EXTRAIT CHOISI:
------------------------------------
Les Fredaines de Pierrette

1900 (#359)

Pantomime dansée avec un Pierrot et un Arlequin féminins.

Dans la lignée du Bal de Flore, voici un autre film de théâtre au sous-texte lesbien, plus intéressant au sens où il fait narration de son travestissement, dans une progression dramatique qui ajuste le rapport que le spectateur a avec : la séduction de “Pierrette” passe en effet d’abord pour un simple gag, sa partenaire y étant réticente ; mais, jouant ensuite à la jolie demoiselle flattée face à son miroir, l’héroïne finit par accepter de danser avec Arlequine – c’est-à-dire toujours Pierrette, juste transformée et travestie –, concluant sur un baiser féminin de plein gré. On a pour une fois chez Alice Guy une vraie fin, subversive et joyeuse, quand bien même les péripéties et rebondissements qui y mènent sont assez obscurs (du fait aussi, semble-t-il, qu’on n’a là qu’un fragment du film originel). À noter également que malgré le caractère très abîmé de la copie, ses couleurs vivaces sont superbes.

 
 

Danse des saisons · L’Hiver, danse de la neige

1900 (#370)

Des quatre saisons enregistrées, ne subsiste plus à ce jour qu’un fragment de l’Hiver, danse de la neige, vraisemblablement relatif à la fin de cette danse puisqu’on voit la danseuse saluer le public.
------------------------------------
DONNÉES FOURNIES:
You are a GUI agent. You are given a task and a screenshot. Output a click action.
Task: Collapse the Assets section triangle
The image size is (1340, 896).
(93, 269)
------------------------------------
CONSIGNE:
Selon l'extrait choisi, pourquoi le fragment conservé de « l'Hiver, danse de la neige » se rapporterait-il vraisemblablement à la fin de cette danse ? Répondez en une à trois phrases. Le matériel ne joue aucun rôle dans cet exercice.

RÉPONSE:
Ce fragment se rapporterait vraisemblablement à la fin de la danse parce qu'on y voit la danseuse saluer le public.